Give again only what runs from the line with "Task: Select the RLH CA Vac Eligibility row" to the final line of the entries below, exactly as written and without pictures.

#### [Supplied material]
◇ ◇ ◇

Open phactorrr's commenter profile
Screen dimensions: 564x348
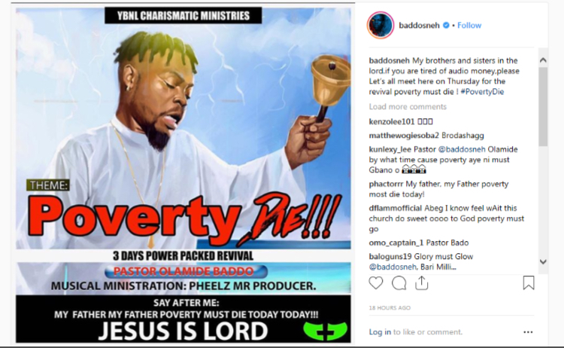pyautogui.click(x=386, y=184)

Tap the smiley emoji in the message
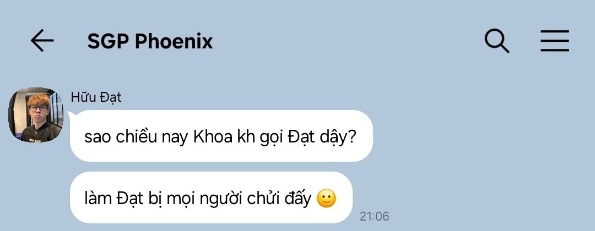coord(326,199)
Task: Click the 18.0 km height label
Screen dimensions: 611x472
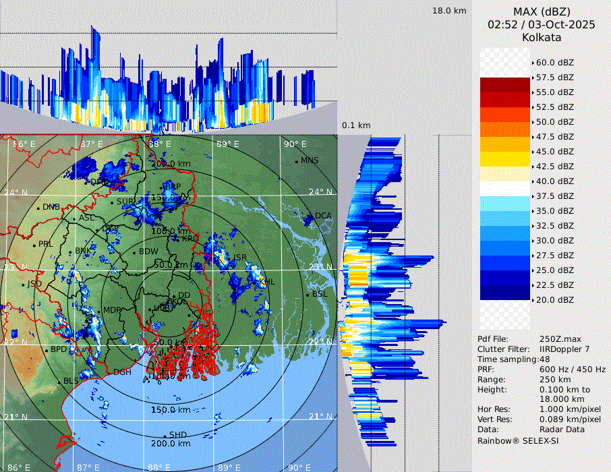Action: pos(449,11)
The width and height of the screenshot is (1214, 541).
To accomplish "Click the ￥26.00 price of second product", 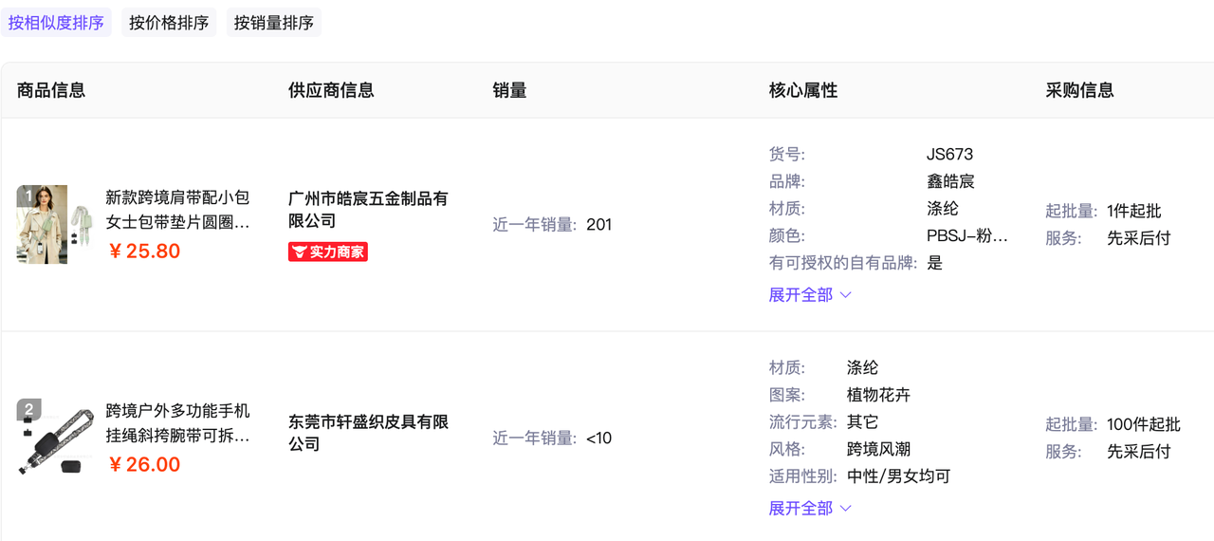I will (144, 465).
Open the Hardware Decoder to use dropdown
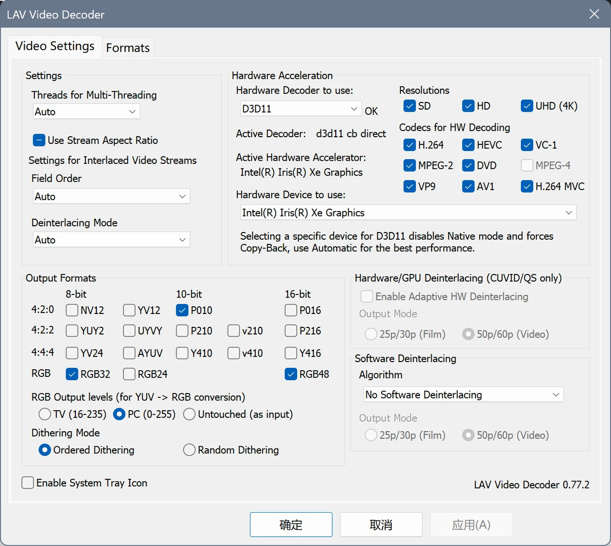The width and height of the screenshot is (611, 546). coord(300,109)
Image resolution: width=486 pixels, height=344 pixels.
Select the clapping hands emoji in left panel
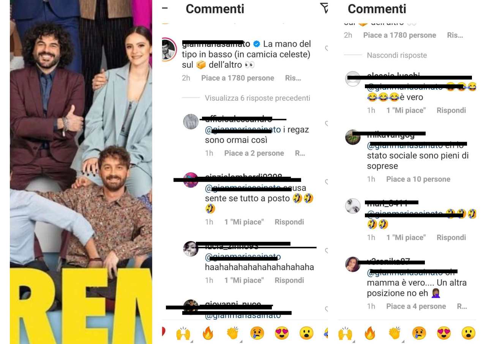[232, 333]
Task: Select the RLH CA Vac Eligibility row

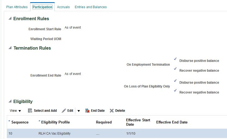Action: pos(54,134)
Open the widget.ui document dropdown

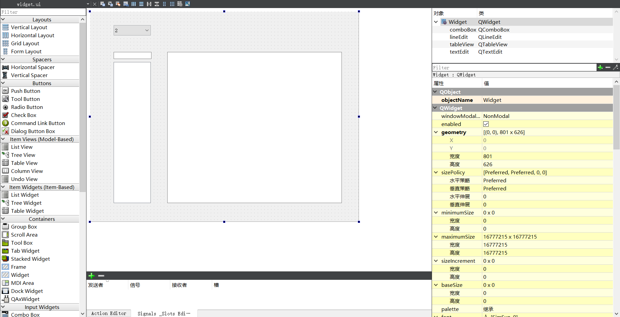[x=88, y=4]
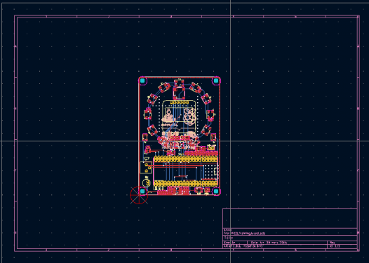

◇ ◇ ◇

#### [Response area]
Task: Select the RLH CA Vac Eligibility row

Action: pos(54,134)
Open the widget.ui document dropdown

[x=88, y=4]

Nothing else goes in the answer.